Exercise training improves function and quality of life in heart failure

Exercise addresses multiple causes of fatigue and shortness of breath in HFpEF by improving muscle and heart function.

Exercise rehabilitation offers a promising treatment approach for people living with heart failure with preserved ejection fraction (HFpEF), including those with transthyretin amyloid cardiomyopathy (ATTR-CM), according to a review published recently in Frontiers in Cardiovascular Medicine.

HFpEF accounts for about half of all heart failure cases and tends to affect older adults, especially women. It is often linked with obesity, diabetes and high blood pressure. 

HFpEF can be caused by ATTR-CM. “Notably, transthyretin amyloid cardiomyopathy (ATTR-CM) demonstrates high prevalence among elderly HFpEF cohorts, with cardiac amyloid deposition directly compromising diastolic mechanics through myocyte infiltration and restrictive physiology,” the study’s authors said.

ATTR-CM and HFpEF cause many of the same problems. Common symptoms include extreme fatigue, shortness of breath and intolerance to exercise. Research shows these issues can stem not only from heart dysfunction but also from poor muscle metabolism, inflammation and impaired blood vessel function throughout the body.

Medications have a limited effect in treating HFpEF, but structured physical activity has shown meaningful improvements in symptoms, walking ability and overall well-being.

“HFpEF, a multisystem disorder, demands personalized rehabilitation,” explained the review’s authors. “Exercise improves functional capacity (VO2peak), quality of life, and hemodynamics via cardiac-skeletal adaptations and anti-inflammatory effects, yet lacks robust mortality/hospitalization reduction.”

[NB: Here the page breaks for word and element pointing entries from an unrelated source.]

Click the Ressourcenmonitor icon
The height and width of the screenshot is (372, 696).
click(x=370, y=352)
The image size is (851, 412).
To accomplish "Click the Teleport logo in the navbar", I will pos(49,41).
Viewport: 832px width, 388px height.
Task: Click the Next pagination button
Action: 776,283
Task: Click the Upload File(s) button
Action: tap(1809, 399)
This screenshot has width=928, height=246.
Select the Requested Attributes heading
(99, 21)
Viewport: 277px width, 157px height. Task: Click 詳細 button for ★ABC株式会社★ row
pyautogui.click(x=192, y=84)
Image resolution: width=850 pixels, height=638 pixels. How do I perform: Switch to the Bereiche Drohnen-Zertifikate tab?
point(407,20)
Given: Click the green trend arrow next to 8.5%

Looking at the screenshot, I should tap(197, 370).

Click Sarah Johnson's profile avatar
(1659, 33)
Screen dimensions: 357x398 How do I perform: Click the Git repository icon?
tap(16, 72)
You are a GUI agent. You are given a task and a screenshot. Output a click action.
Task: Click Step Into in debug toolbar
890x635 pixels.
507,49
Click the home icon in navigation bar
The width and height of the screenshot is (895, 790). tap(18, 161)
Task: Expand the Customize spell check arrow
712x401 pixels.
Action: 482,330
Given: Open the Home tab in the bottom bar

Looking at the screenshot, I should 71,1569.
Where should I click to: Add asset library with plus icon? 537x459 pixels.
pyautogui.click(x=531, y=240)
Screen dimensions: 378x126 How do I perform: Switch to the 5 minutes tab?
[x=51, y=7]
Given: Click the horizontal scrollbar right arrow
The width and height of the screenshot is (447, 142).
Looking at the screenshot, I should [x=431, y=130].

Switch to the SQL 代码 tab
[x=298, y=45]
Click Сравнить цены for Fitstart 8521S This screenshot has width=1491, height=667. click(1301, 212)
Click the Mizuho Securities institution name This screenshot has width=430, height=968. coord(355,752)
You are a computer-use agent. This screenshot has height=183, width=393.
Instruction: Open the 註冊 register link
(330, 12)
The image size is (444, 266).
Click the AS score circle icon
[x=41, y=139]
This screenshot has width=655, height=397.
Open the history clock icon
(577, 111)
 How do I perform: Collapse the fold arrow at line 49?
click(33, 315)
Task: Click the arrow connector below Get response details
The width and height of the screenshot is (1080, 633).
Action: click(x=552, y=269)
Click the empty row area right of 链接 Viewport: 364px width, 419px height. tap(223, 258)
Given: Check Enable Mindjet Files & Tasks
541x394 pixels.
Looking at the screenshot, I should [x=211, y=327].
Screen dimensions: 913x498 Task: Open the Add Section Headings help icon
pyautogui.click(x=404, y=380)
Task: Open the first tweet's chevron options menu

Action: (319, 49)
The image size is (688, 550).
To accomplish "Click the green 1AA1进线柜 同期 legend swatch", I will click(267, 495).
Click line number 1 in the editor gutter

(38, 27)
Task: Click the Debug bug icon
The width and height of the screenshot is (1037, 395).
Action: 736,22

Read more about ATTR-CM prognosis and staging

Studies have found that exercise can improve symptoms through a variety of mechanisms. For example, combining resistance and aerobic training helps increase oxygen use, lowers blood pressure and reduces inflammation. Improvements have been noted in peak oxygen consumption, walking tests and physical performance scores. Even modest improvements in daily activity can translate into better independence and less need for hospitalization.

However, exercise is not a one-size-fits-all treatment. People with ATTR-CM-related HFpEF may have unique needs, especially if they are older, frail or have other health conditions. Personalized plans based on fitness testing, age and body composition are more effective. For some, lighter activities such as walking or breathing exercises may be safer starting points.

Despite its promise, exercise therapy for HFpEF still faces barriers. Long-term benefits such as survival or reduced hospital stays have not been clearly proven. Many programs are hospital-based and hard to access, and fewer than half of patients stick with exercise guidelines. Still, as evidence grows, experts see physical training as a vital part of managing HFpEF, especially for those with ATTR-CM, who may benefit from improved quality of life even if medications fall short.

Patients should speak with their doctors about supervised cardiac rehabilitation or safe at-home programs tailored to their individual health profile.